BEMaven> 'honey, they repossessed half the foreground.'
Bice> Happy Birthday Fuck?!?!
Ironf> Good thing they had enough icing for all of that B.
BEMaven> 'mom, why do the looters always arrive on my birthday?'
THX-1138> 'How about I eat the cake off your breasts?'
WryGrin> 'Get off my damn back about the wish!'
Balthayzr> 'I wish 13 ghosts would come and kill you all!'
mgrasso> the kid looks kinda neanderthal.
Ratbert> And I wish I were a real boy! And I wish you all to the corn field!
Trademark> ...and he wishes his sister's mouth off.
BEMaven> and they get a house full of furniture... and every piece is wired with PERCEPTO!
Ratbert> And I wish we could afford proper lighting for our scenes!
Balthayzr> It's Mini-Creeper!
mgrasso> western mutant telegram!
Balthayzr> 'Dear sir, Get on with it. Signed, the audience.'
BEMaven> 'Aw, they repossessed the background too.'
mgrasso> wow, the way she says "daddy"... ahem.
Bice> His secret wish was for parents who aren't LOADS.
Plumm> 'You'll have to live in a glass house and fuck like monkeys in front of a bunch of anthro students.'
Bice> It's his gum collection.
WryGrin> a kilo? cool.
Ironf> It's a penis pump. He said you 'reallly needed it.'
Ratbert> An uncle named Plato and a daughter named Medea?
Plumm> This movie is the Platonic ideal of a turd.
BEMaven> he boxed his last fart. what a weird old coot.
THX-1138> Meanwhile in Sunset Blvd.
mgrasso> <fey vincent price giggle>
WryGrin> 1313 Mockingbird... yeah this is it.
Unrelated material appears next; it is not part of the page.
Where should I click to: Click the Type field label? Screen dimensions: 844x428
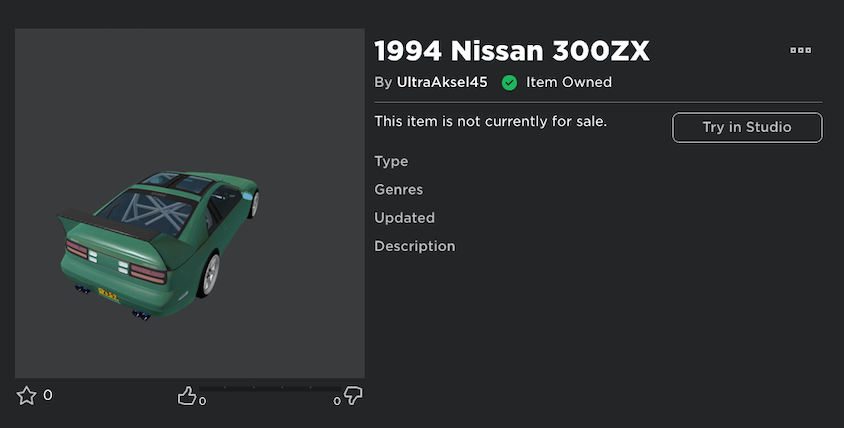point(391,161)
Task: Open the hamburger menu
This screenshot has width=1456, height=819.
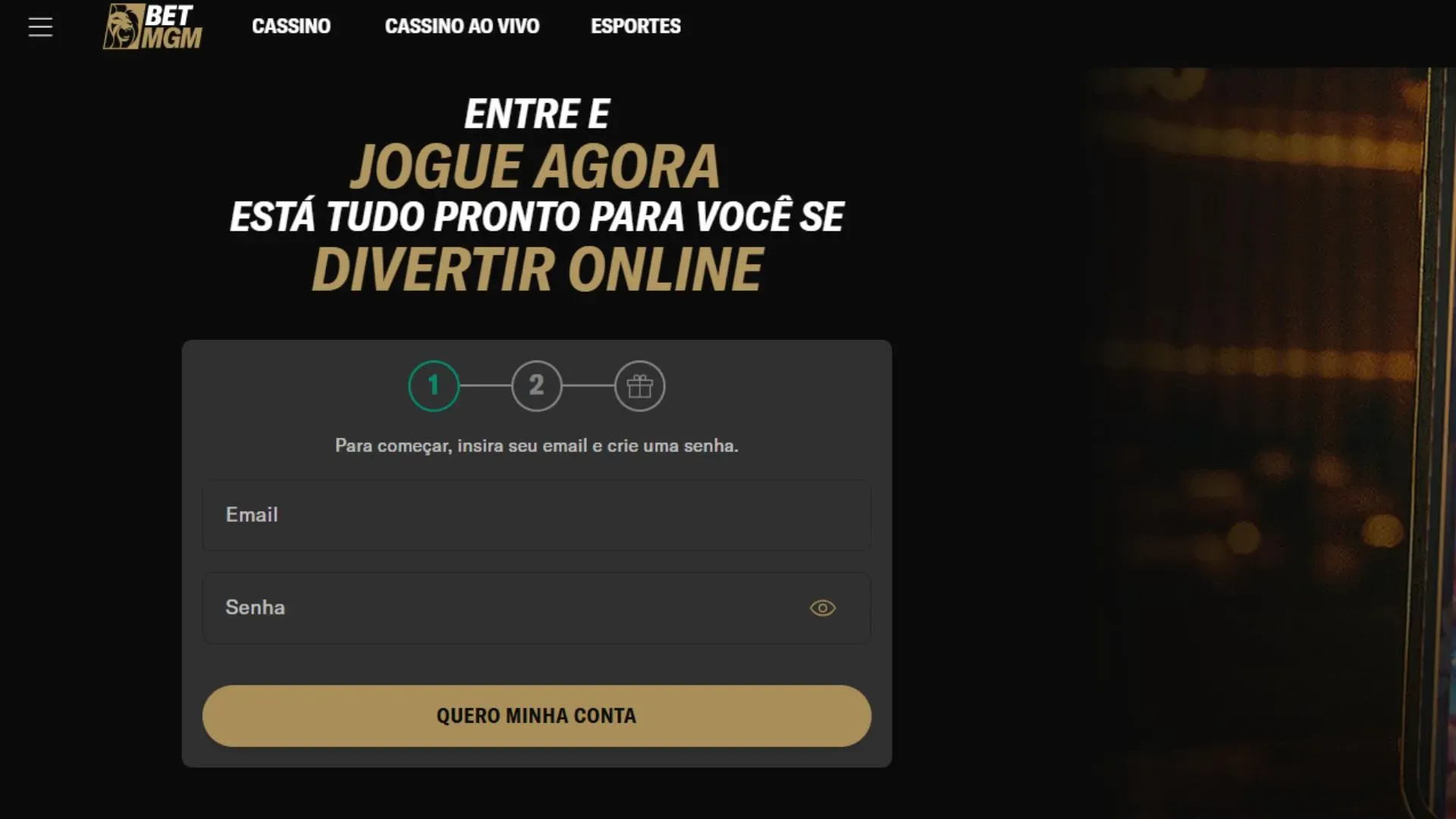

mgrasso> medea. such nice, traditional greek names. the hell?
Trademark> So where in mythology was "Buck?"
Ratbert> Buck was the son of Hades and Aphrodite.
Balthayzr> I keep waiting for Plato Zorba to come out and start choke-slamming people thru tables.
Bice> That wasn't the ghosts, that was the dominatrix.
BEMaven> no, Buck was the Roman god of thongs.
Balthayzr> What about the guy upstairs who thinks he's Teddy Roosevelt?
THX-1138> Only my girlfriend is allowed to call me MR. Rush.
BEMaven> what glasses do we put on to see the daughter naked?
Ratbert> So wouldn't it be We-Ya?
Balthayzr> As opposed to New Latin?
WryGrin> let's ask it if this movie is going anywhere.
Balthayzr> Everyone raises one finger at the director.
THX-1138> And you put your other finger in my itchy eye.
Trademark> 'Yeeea OUIJA!'
WryGrin> that's not a finger, mr rush.
THX-1138> 'are those implants?'
Balthayzr> Odd way for Parker Bros. to get a product placement, isn't it?
Ironf> 13 is how old he has to be before she'll do him.
Balthayzr> 'HAHAHAHAHAHAHA!!!!!! No, no one will be harmed.'
Ironf> It moves to the "screwed" option.
Ratbert> You know, it takes all the thrill out of a movie if you ask a Ouija board for the whole plot.
Ratbert> Yes, seperate beds, welcome to the 50s.
Balthayzr> They better be careful. Those twin beds are almost in the same time zone.
THX-1138> Wow, the house has flatulence.
Balthayzr> So, this guy's such an ass that it takes 13 ghosts to convince him that Xmas is Good?
Trademark> They're being haunted by a Foley artist.
Ratbert> Medea, what have I told you about being dressed when I'm making my nightly "rounds".
Ironf> "It's time for all pretty girls to go to sleep."
Trademark> 'Just let me Buck you in... TUCK! TUCK you in.'
mgrasso> it's the cardigan. all child molesters wear cardigans.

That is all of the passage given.